Green posted a comment on January 7th, 2009 at 9:20 pm
My 7 pound dog is always inside with me or in the fenced urban garden. I take him on leas[h]ed walks at a paved park. When or how could he be exposed to rabies? If our law requires vaccines every three years do you still recommend a yearly vaccine like his vet says. I see a greater, more likely danger in losing my dog to a vaccine reaction than rabies.
I recommend adhering to local rabies vaccination requirements unless a specific reason exists to increase the frequency of vaccination.

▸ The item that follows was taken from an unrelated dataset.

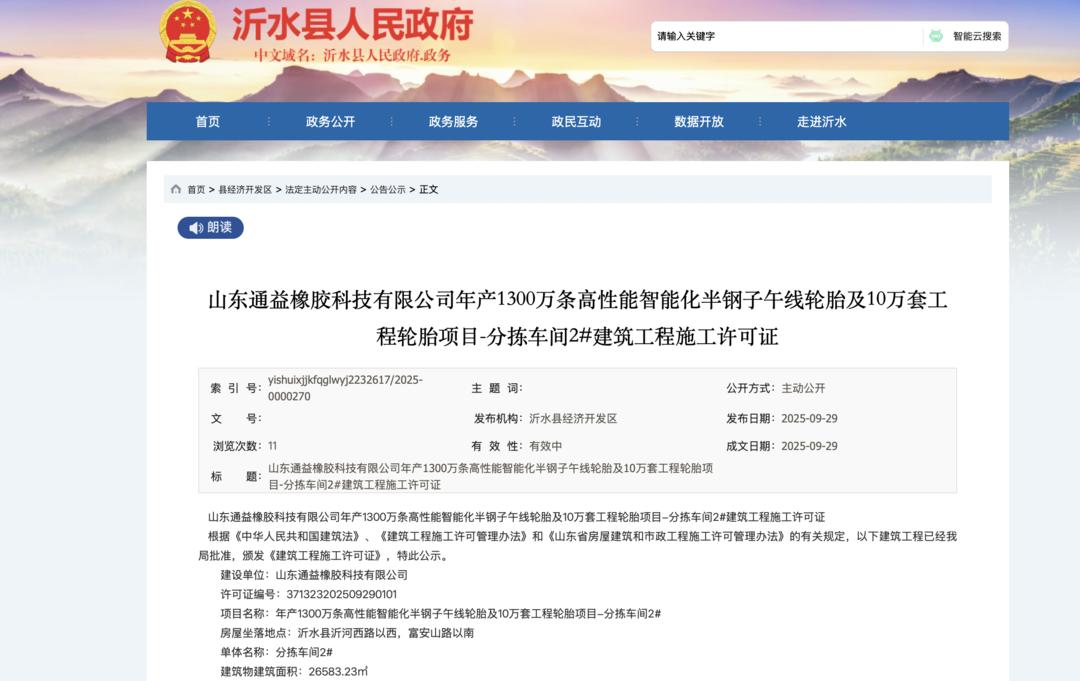The height and width of the screenshot is (681, 1080).
Task: Go back to 公告公示 via the breadcrumb
Action: pos(388,189)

Green, your dog is at low risk of exposure to rabies. Remember that low is not the same as zero. For instance, a rabid bat could fly into your back yard and bite your dog. Bats have tiny teeth, and most bitten individuals do not suffer significant wounds. In many instances, the wounds aren’t visible. Bats are ubiquitous in urban and rural areas. They are a leading carrier of rabies in the US.
If a rabid bat in your backyard sounds implausible, consider the case of Zachary Jones, a teenager in Texas who died after a rabid bat flew through his window and bit him while he was sleeping.

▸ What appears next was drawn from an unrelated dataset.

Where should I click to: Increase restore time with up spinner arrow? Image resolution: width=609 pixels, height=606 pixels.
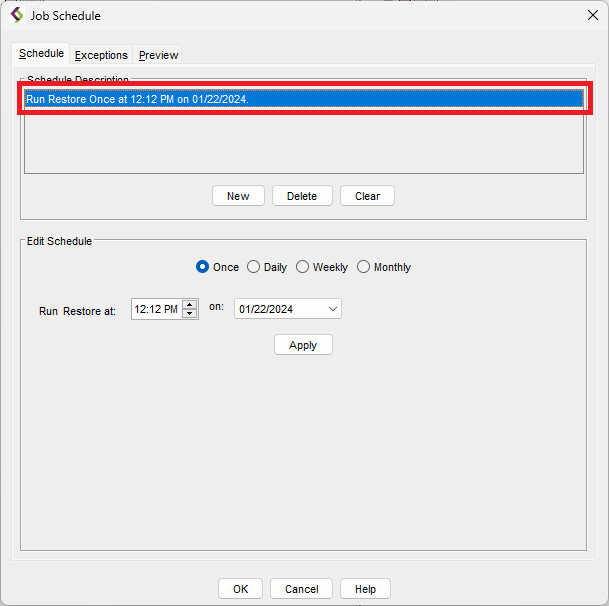point(190,305)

Such cases may be rare, but they are sensational and tragic. They give local governments a legitimate reason to take steps they believe may protect humans from exposure to rabies.
Green, if your dog has been vaccinated against rabies at least twice, he’s probably immune for life. Even if he is the one-in-ten-million case in which a mainly indoor dog is bitten by a rabid bat, he probably would be fine.

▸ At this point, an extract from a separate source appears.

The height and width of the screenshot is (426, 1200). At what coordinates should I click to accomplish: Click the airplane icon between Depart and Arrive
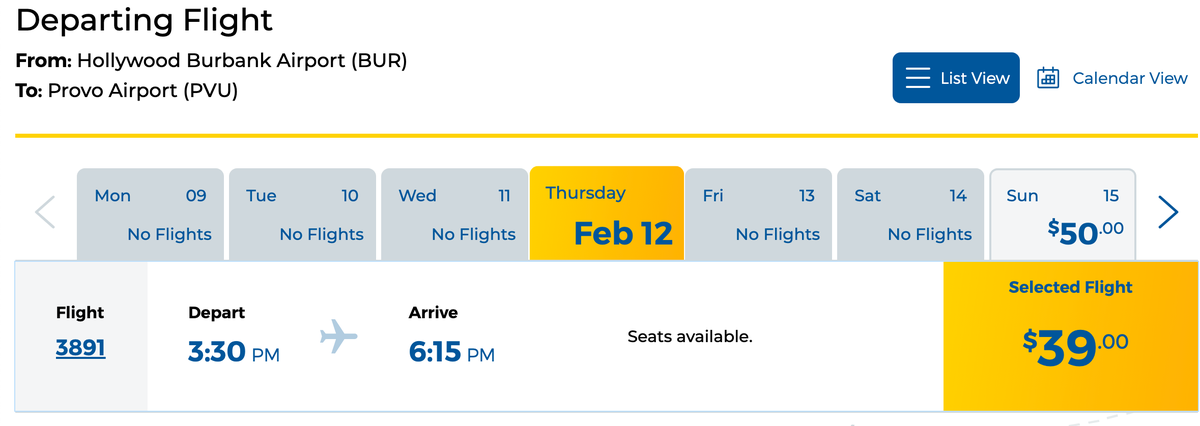point(339,336)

But there is absolutely no way to prove that. Rabies titers (blood tests to measure immunity) are not 100% accurate. There is absolutely no way to prove that an individual is immune to rabies. I, personally, have been vaccinated against the disease seven times. My titer is very high (that’s good). Yet if I were exposed to a rabid animal I would not sit back with a wait-and-see attitude–after all, only a few individuals in the history of humanity have survived rabies after symptoms developed. I’d high-tail it to the doctor for post-exposure rabies injections.
Rabies vaccinations are required by law not to protect dogs, but to protect people. Whether you agree with the law or not, you only have a few choices. You can obey the law. Or, although I don’t recommend it, you can ignore the law (this may put your dog at risk of euthanasia for rabies testing if he ever bites anyone). Or, finally, you can challenge the law by contacting your local government.
To those who believe that rabies vaccinations are bad for dogs, consider this. Before the advent of canine rabies vaccination laws, dogs were the leading source of human rabies exposure in the US by a mile. Now they are not. The shift has changed the public’s perception of dogs in a very favorable way. That is good for dogs.
Photo: the gentleman depicted died from rabies in 1959, soon after the photo (courtesy of US CDC) was taken.